= IAS 23 =

International financial reporting standard

==Overview and Core Principle==
International Accounting Standard 23: Borrowing Costs (IAS 23) is an international financial reporting standard adopted by the International Accounting Standards Board (IASB). Borrowing costs refer to the interest and other costs that an entity incurs in connection with the borrowing of funds. IAS 23 provides guidance on how to measure borrowing costs, particularly when the costs of acquisition, construction or production are funded by an entity’s general borrowings. The standard mandates that borrowing costs that are directly attributable to the acquisition, construction or production of a qualifying asset must be capitalized as part of the cost of that asset. Other borrowing costs are recognized as an expense in the period in which they are incurred.

==Definitions==
Borrowing costs may include interest expense calculated using the effective interest method as described in IFRS 9. They also include interest in respect of lease liabilities recognized in accordance with IFRS 16. Exchange differences arising from foreign currency borrowings are included to the extent that they are regarded as an adjustment to interest costs.

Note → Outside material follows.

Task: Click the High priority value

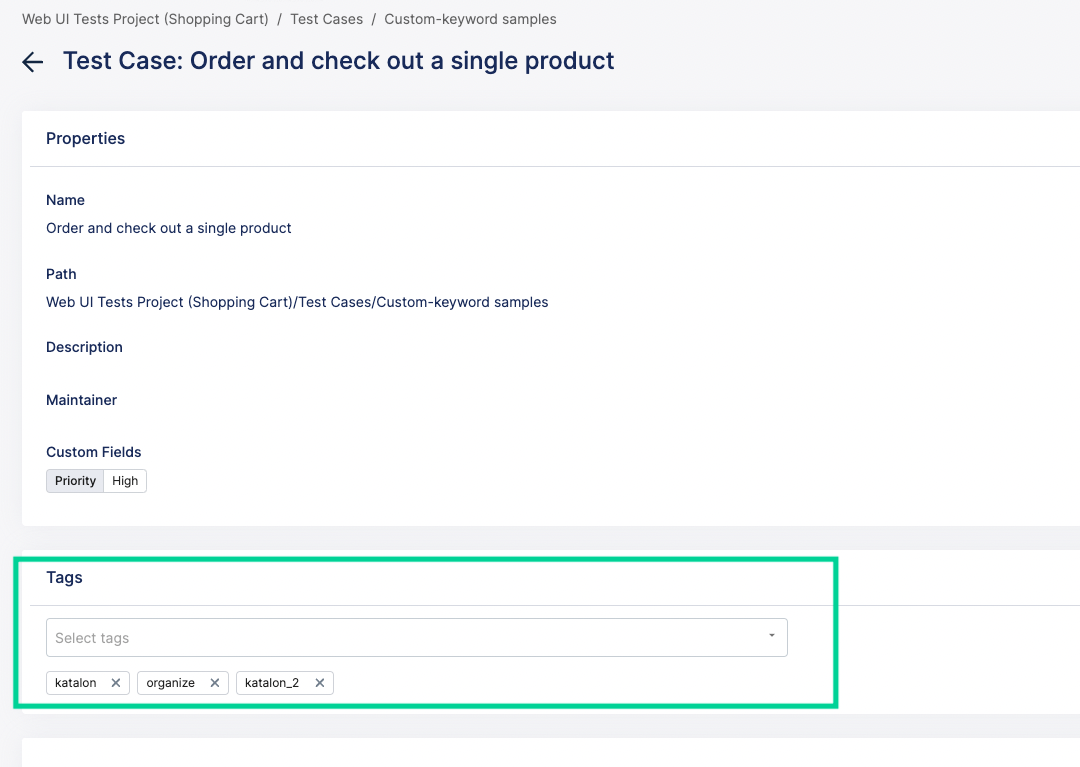Action: coord(125,481)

Depending on the circumstances, qualifying assets may include inventories that require a substantial period to get ready for their intended use or sale. Manufacturing plants, power generation facilities, and intangible assets can also meet the definition of a qualifying asset. Furthermore, investment properties and bearer plants may be classified as qualifying assets under the standard.

==Recognition and Measurement==
An entity shall capitalize borrowing costs that are directly attributable to the acquisition, construction or production of a qualifying asset as part of the cost of that asset. Where funds are borrowed specifically, costs eligible for capitalization are the actual costs incurred less any investment income earned on the temporary investment of those borrowings. Where funds are part of a general pool, the eligible amount is determined by applying a capitalization rate to the expenditures on that asset. The capitalization rate should be the weighted average of the borrowing costs applicable to the borrowings of the entity that are outstanding during the period.

===Commencement and Suspension===
The capitalization of borrowing costs begins when the entity first incurs expenditures for the asset and incurs borrowing costs. Capitalization also requires that the entity undertakes activities necessary to prepare the asset for its intended use or sale. An entity shall suspend capitalization during extended periods in which it suspends active development of a qualifying asset.

===Cessation===
An entity shall cease capitalizing borrowing costs when substantially all the activities necessary to prepare the qualifying asset for its intended use or sale are complete. When an entity completes the construction of a qualifying asset in parts, it shall cease capitalizing borrowing costs on a part when that part is completed.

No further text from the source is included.